[Exercise]:
In the records below, reproduce exactly the lines from the one containing "Given: Click the" through the one containing "Where should I click to: Click", both included, and omit the pictures.

(Stored records)
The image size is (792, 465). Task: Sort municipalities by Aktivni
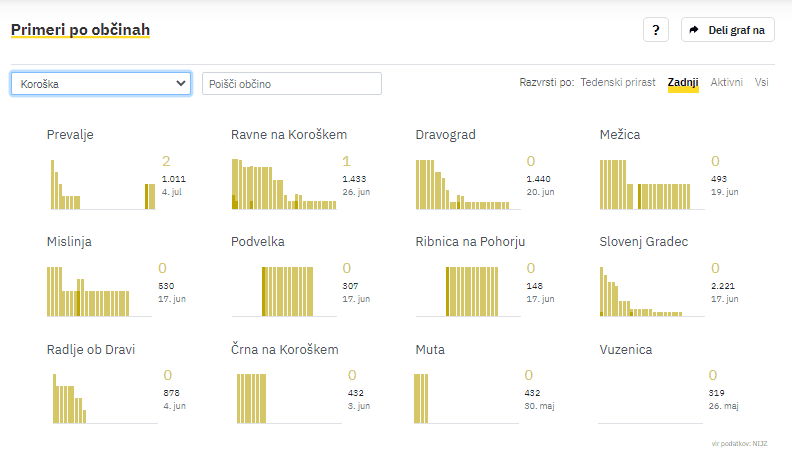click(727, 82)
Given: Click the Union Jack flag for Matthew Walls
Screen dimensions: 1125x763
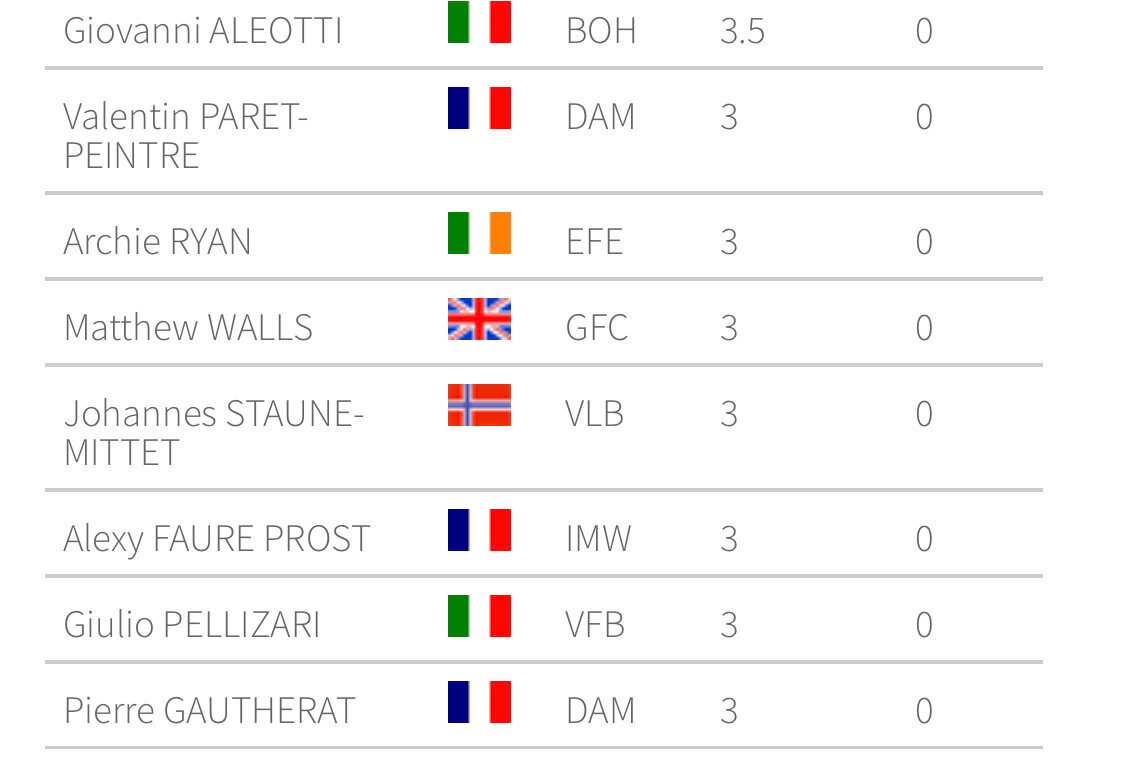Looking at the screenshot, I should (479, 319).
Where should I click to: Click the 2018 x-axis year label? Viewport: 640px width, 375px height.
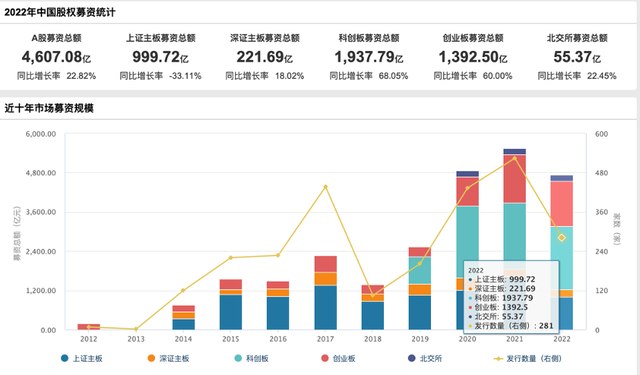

* * *

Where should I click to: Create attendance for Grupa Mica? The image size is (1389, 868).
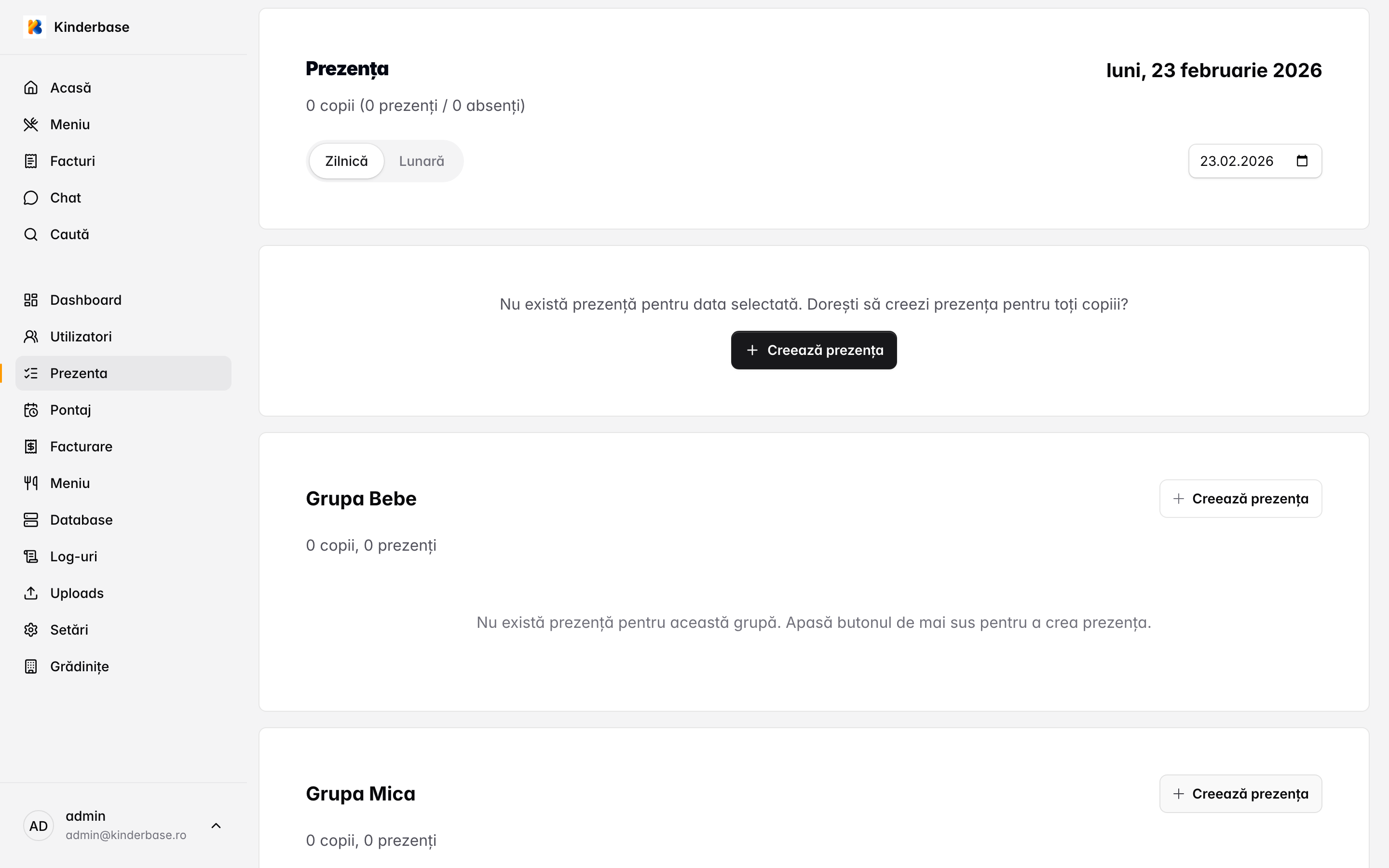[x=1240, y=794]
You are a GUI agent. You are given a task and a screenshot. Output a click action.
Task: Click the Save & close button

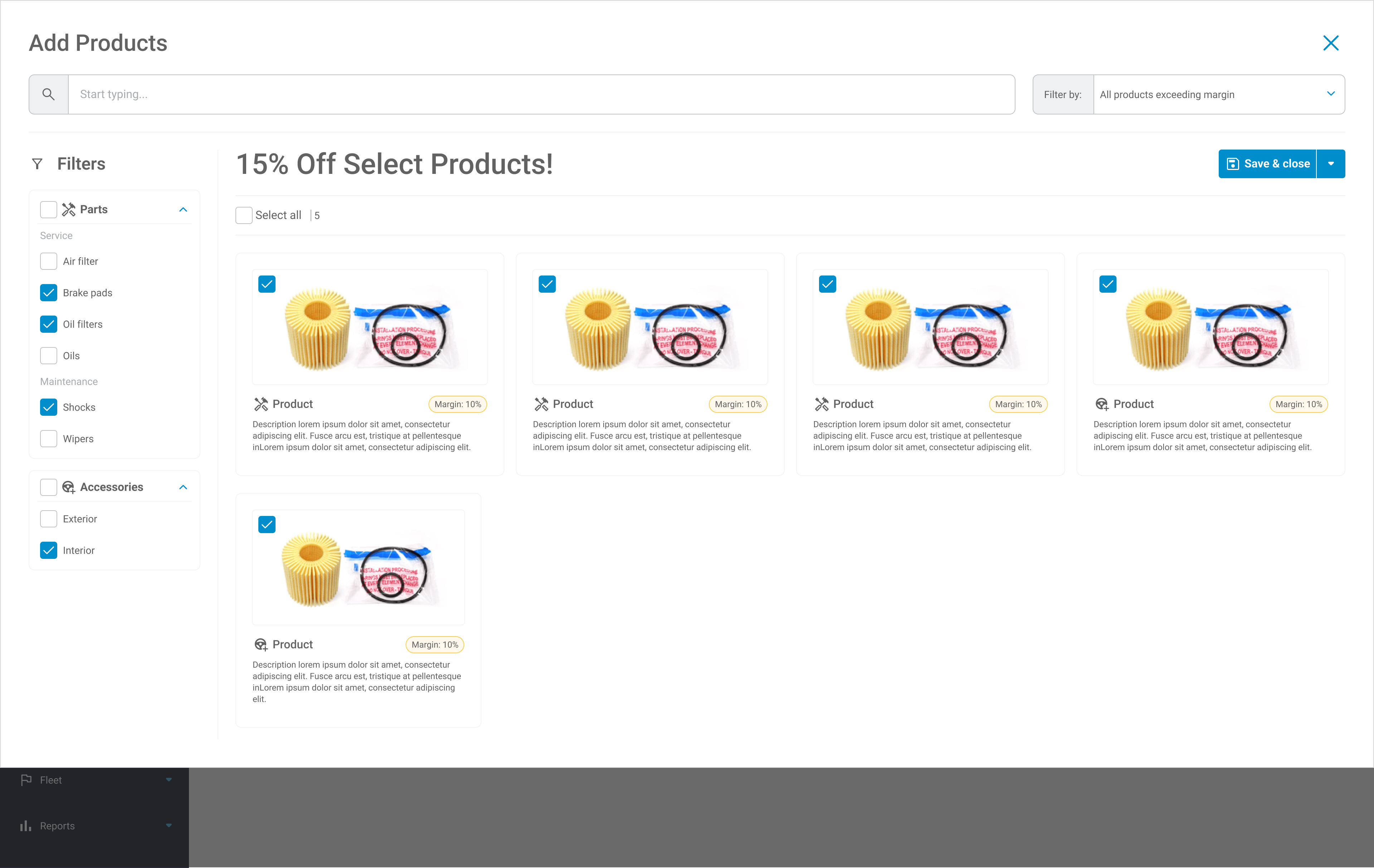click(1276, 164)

[Solution for this exercise]:
Given: Click the Union Jack flag for Matthew Walls
Screen dimensions: 1125x763
Looking at the screenshot, I should (479, 319).
Where should I click to: Click the 2018 x-axis year label? Viewport: 640px width, 375px height.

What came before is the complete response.